Originally Posted by VFR
This comment sums it all up from your link ..............

Janxh 1 month ago
I was notified in 2013 that i would not be retiring in 2016 when i reached 60 but would have another 6 years to wait !! That was the first i knew about it. Many women my age stopped work to have children or worked part time for a few years and in the 70's, 80's & 90's pensions were not what they are today and I didn't pay into a pension for years as we were never told we would be expected to. Our contract was to pay our NHI/Tax and we would get our pension when we reached 60, now they have not only moved the goalposts they have almost removed them altogether. I will have a tiny pension of £52 a month, do not own my own home so it will not be life of luxury for me in 6 years time as some commentators below believe we will have. I am a disabled lady who has not been able to work for the last 10 years, and who according to the dwp "has multiple illnesses that are both disabling and degenerative and will not improve and work in the long term is unlikely" So now instead of retiring last year i have another 6 years to fight the hateful assessment system and constantly have to justify my inability to work, and after all i have been through thus far i don't know if i have the fight left in me.
This reflects on a ridiculous belief that became increasingly common on the 1960's, and probably reached a high point in the mid-late 1970's, but persists today for many people who came of age in the 1960's and 70's, that somehow money just grows on trees, that pensions just magically appear when you retire, and that it is entirely the government's responsibility to provide a pension irrespective of any contributions into the system. ..... The same applies to other "benefits".

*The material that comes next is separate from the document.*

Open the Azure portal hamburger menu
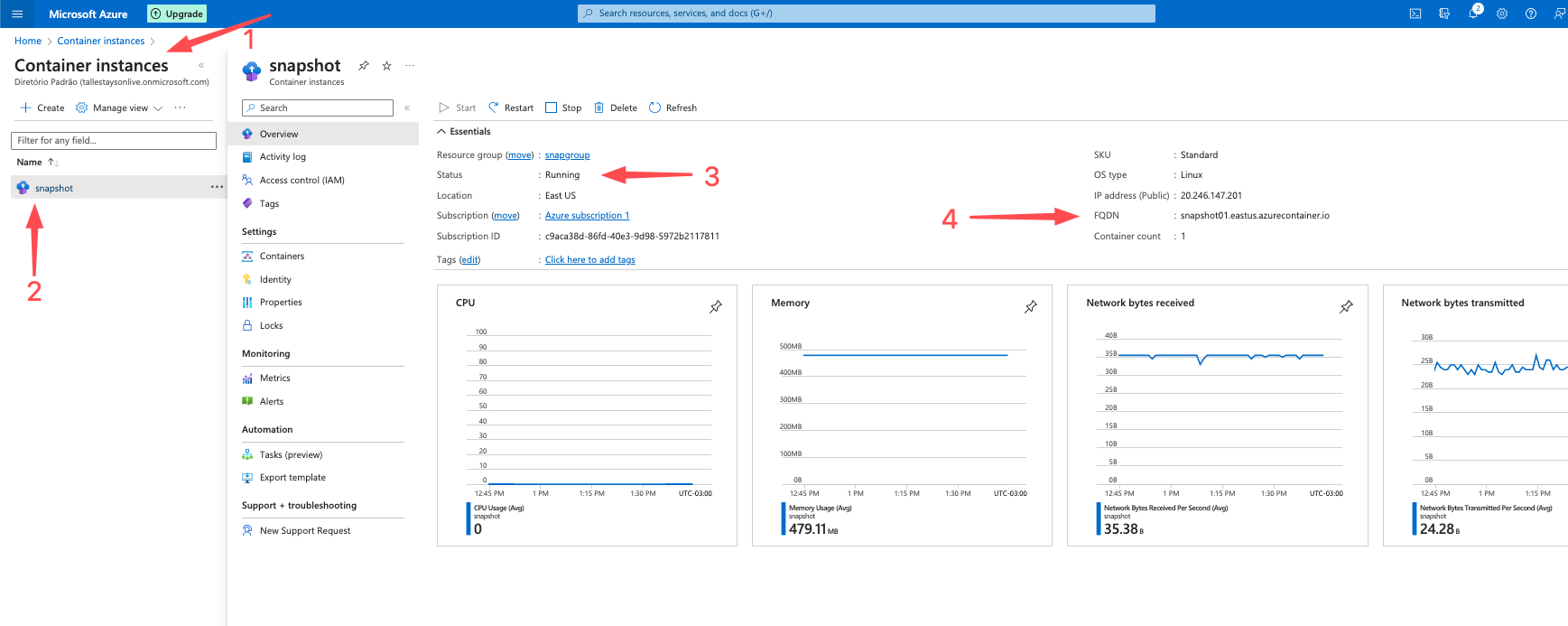This screenshot has height=626, width=1568. click(17, 14)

I didn't start work until much later, but before I even received my first pay packet, a fat packet of £20's and £10's, I had worked out, with some encouragement from my father, that the government couldn't be relied on to be there, handing out cash indefinitely into the future. My working theory until a few years ago was that the British state pension (and after I moved to the US, US Social Security) would not be there when I retire, at very least because it has become means tested. And I still think that by the time I get there that may be true.

At the moment I am still paying in additional voluntary contributions towards a UK state pension because they are very modest amounts, and there is a decent likelihood that I will get something back. If I retire rich and ultimately get no UK state pension then I won't worry too much because the additional amounts I paid were small, but if I retire poor I will be glad for the extra income.

Last edited by Pulaski; Aug 21st 2017 at 1:59 am.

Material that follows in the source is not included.